The rule for finding the row vector of the bra corresponding to any ket is to take the conjugate-transpose of the ket's column vector. An important distinction is that the column and row vectors corresponding to kets and bras are not equal to those kets and bras. Kets are elements of a Hilbert space $\mathcal H$ and bras are elements of the dual space $\mathcal H^*$. The corresponding column and row vectors of the components in a given basis are representations which belong to the row and column matrix spaces $\mathbb C^{1\times n}$ and $\mathbb C^{n\times1}$ (for an $n$ dimensional $\mathcal H$).

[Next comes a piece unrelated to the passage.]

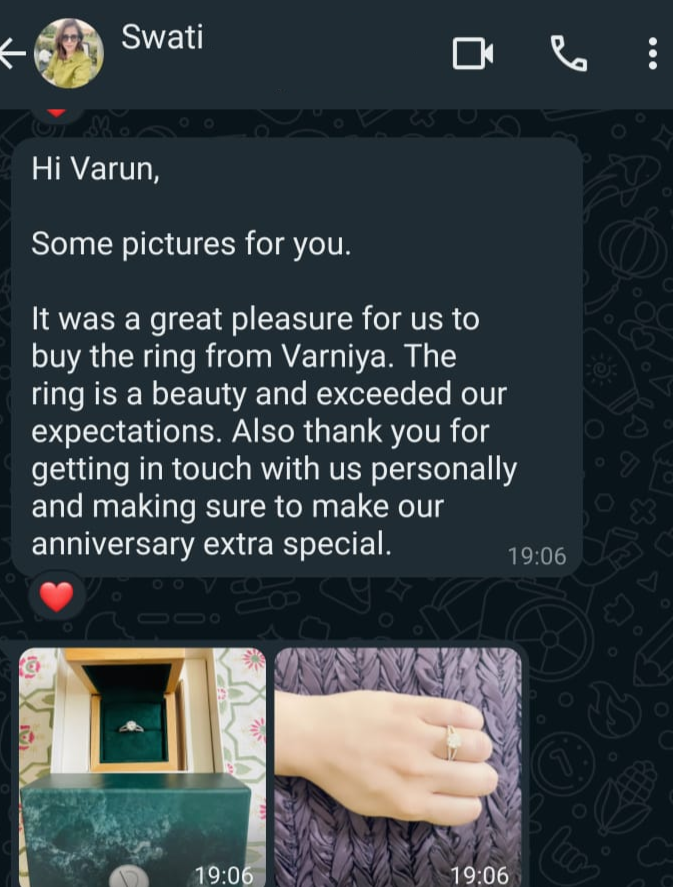Tap the red heart reaction below message

pyautogui.click(x=57, y=597)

A general 2D ket $|\psi\rangle$ can be expanded in terms of a (not necessarily orthonormal) basis $B = \{|a\rangle,|b\rangle\}$ as

$$|\psi\rangle = \psi_a|a\rangle + \psi_b|b\rangle$$ This can be represented by a column vector of its components in this basis $$|\psi\rangle_B = \begin{bmatrix} \psi_a \\ \psi_b \end{bmatrix} \in \mathbb C^{2\times1}$$

The corresponding bra $\langle\psi|$ can be expanded in terms of the bra basis $B^* = \{\langle a|,\langle b|\}$ as $$\langle \psi| = \langle a|\psi_a^* + \langle b|\psi_b^*$$ This can be represented by a row vector of its components in this basis $$\langle \psi|_{B^*} = [\psi_a^*,\psi_b^*]\in \mathbb C^{1\times2}$$

which is indeed the conjugate-transpose the column representation of $|\psi\rangle$.

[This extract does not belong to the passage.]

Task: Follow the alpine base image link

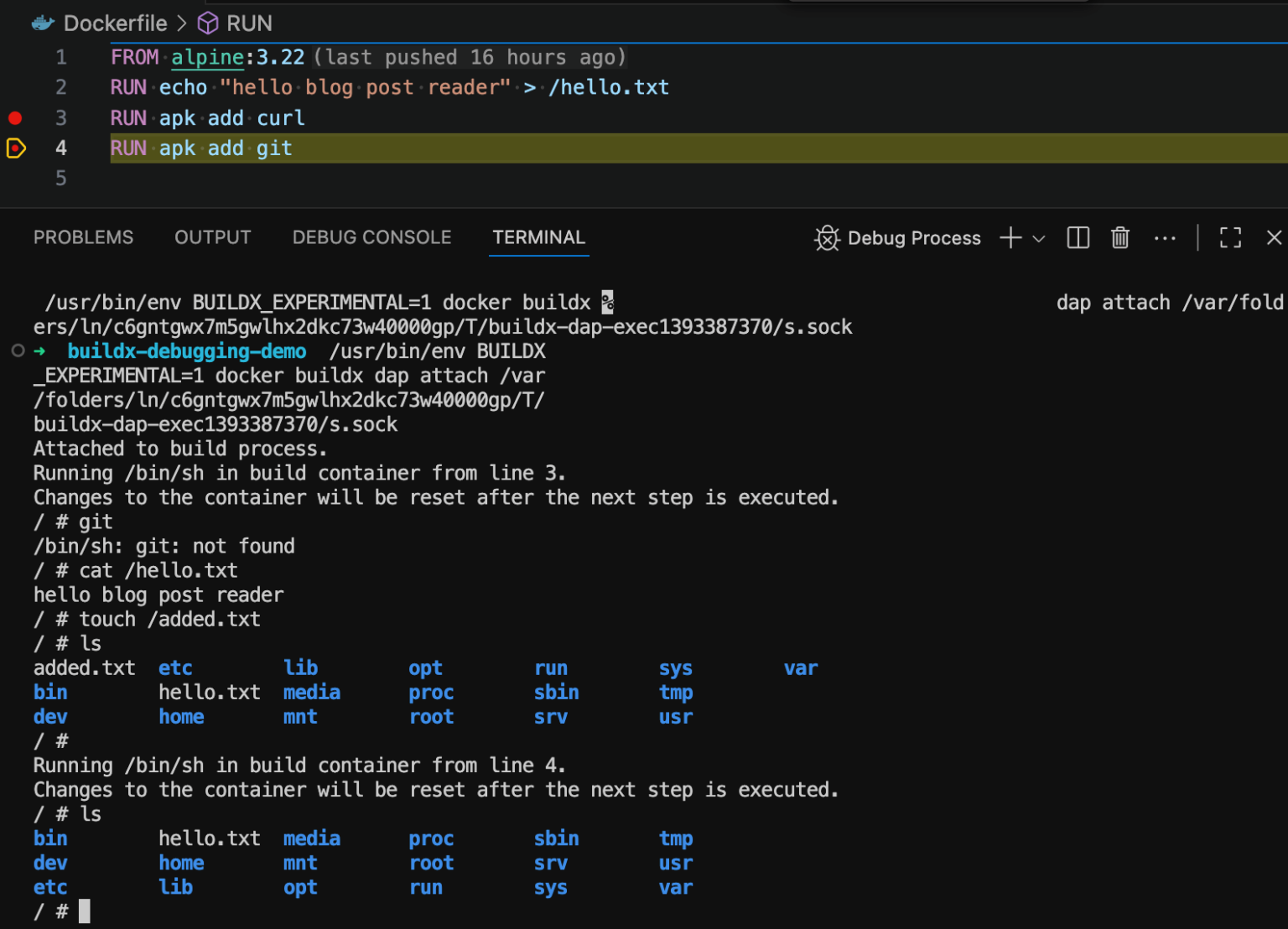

However it is important to note that the inner product of a bra and a ket is not equivalent to matrix multiplication of their row and column representations. We can see this by expanding the inner product $\langle\psi|\psi\rangle$ in terms of the bases

$$\langle\psi|\psi\rangle = (\langle a|\psi_a^* + \langle b|\psi_b^*)(\psi_a|a\rangle + \psi_b|b\rangle) = \psi_a^*\psi_a\langle a|a\rangle + \psi_a^*\psi_b\langle a|b\rangle + \psi_b^*\psi_a\langle b|a\rangle +\psi_b^*\psi_b\langle b|b\rangle$$

which in general is different to $$(\langle\psi|_{B^*})(|\psi\rangle_B) =[\psi_a^*,\psi_b^*]\begin{bmatrix}\psi_a \\ \psi_b\end{bmatrix} = \psi_a^*\psi_a + \psi_b^*\psi_b$$

The difference depends on the value of the inner products, and its only in an orthonormal basis, where $\langle a|a\rangle = 1,\langle b|b\rangle = 1, \langle a|b\rangle = 0, \langle b|a\rangle = 0$, that the multiplication of components is equal to the inner product.